Fast-ATAC sequencing

This protocol has been optimized for blood cells. We note that digitonin is a gentle detergent and this protocol may not be ideal for cell lines and other cell types that are more resistant to lysis. 5,000 sorted cells in FACS Buffer were pelleted by centrifugation at 500 RCF for 5 minutes at 4C in a pre-cooled fixed-angle centrifuge. All supernatant was removed using two pipetting steps being careful to not disturb the not visible cell pellet. 50 ul transposase mixture (25 ul of 2x TD buffer, 2.5 ul of TDE1, 0.5 ul of 1% digitonin, 22 ul of nuclease-free water) (Cat# FC-121-1030, Illumina; Cat# G9441, Promega) was added to the cells and the pellet was disrupted by pipetting. Transposition reactions were incubated at 37°C for 30 minutes in an Eppendorf ThermoMixer with agitation at 300 RPM. Transposed DNA was purified using a QIAgen MinElute Reaction Cleanup kit (Cat# 28204) and purified DNA was eluted in 10 ul elution buffer (10 mM Tris-HCl, pH 8). Transposed fragments were amplified and purified as described previously[48] with modified primers[23]. Libraries were quantified using qPCR prior to sequencing.
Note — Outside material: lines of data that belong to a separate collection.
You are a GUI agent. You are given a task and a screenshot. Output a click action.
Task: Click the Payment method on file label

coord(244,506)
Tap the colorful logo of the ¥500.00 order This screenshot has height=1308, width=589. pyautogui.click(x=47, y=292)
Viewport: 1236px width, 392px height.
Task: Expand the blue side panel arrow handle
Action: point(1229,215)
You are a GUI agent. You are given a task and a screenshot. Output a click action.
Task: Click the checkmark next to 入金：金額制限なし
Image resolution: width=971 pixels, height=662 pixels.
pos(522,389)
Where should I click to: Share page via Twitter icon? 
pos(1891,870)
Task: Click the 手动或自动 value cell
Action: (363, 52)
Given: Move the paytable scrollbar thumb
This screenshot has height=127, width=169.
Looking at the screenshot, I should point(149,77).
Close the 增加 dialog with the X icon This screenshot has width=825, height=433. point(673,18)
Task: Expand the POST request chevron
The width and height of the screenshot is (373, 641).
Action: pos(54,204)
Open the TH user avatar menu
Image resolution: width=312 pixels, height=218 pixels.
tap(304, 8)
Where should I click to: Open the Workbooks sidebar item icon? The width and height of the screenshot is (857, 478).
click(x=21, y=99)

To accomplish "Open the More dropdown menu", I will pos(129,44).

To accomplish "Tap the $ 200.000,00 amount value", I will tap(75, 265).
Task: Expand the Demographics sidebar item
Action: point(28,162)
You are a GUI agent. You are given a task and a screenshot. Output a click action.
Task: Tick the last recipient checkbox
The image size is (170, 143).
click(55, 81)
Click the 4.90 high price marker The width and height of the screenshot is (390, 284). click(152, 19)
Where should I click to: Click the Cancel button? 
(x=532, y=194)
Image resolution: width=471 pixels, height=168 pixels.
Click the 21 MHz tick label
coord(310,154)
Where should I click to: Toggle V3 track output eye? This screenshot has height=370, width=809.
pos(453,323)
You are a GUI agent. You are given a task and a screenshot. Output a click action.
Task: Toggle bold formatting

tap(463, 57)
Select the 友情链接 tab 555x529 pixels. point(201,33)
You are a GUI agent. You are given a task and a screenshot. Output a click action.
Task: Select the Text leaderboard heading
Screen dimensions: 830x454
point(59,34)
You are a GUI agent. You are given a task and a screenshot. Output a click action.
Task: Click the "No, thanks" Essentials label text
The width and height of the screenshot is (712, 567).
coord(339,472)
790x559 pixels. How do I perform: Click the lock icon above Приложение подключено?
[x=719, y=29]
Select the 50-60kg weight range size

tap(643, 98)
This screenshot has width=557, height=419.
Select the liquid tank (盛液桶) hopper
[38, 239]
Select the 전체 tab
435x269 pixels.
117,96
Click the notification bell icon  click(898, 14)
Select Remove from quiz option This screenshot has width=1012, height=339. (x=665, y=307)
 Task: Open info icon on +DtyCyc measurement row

All Fast-ATAC libraries were sequenced using paired-end, dual-index sequencing on a NextSeq with 76×8×8×76 cycle reads.

ATAC-seq data analysis

ATAC-seq data were processed as previously described[23] with notable exceptions. In brief, reads were trimmed using a custom script and aligned using Bowtie2. To call peaks, data were aggregated by each unique cell type, peak summits were called using MACS2, and filtered using a custom blacklist, as previously described[23]. To generate a non-redundant list of hematopoiesis and cancer peaks we first extended summits to 500 bp windows (+/− 250 bps). We then ranked 500 bp peaks by their summit significance value (defined by MACS2) and chose a list of non-overlapping, maximally significant, peaks. The complete data set comprised a total of 590,650 peaks. To annotate peaks with promoter/distal labels, and nearest gene, we used the Homer package, with the command “annotatePeaks.pl”. As described previously[23], we counted fragments for each sample across all 590,650 peaks to provide a count matrix. To obtain normalized fragment counts, which were used for all downstream processing, we first performed quantile normalization followed by GC normalization (CQN R package[47]). Data tracks, used solely for visualization, were normalized to the number of fragments falling within all peaks for each sample. Coverage tracks were visualized using the Gviz R-package. Fragment yield (Supplementary Fig. 1e), was computed by multiplying the library diversity calculated using PICARD tools with the number of reads falling within peaks, values were then divided by the number of cells used in each assay. For information on TF-based analyses, see Supplementary Note 1.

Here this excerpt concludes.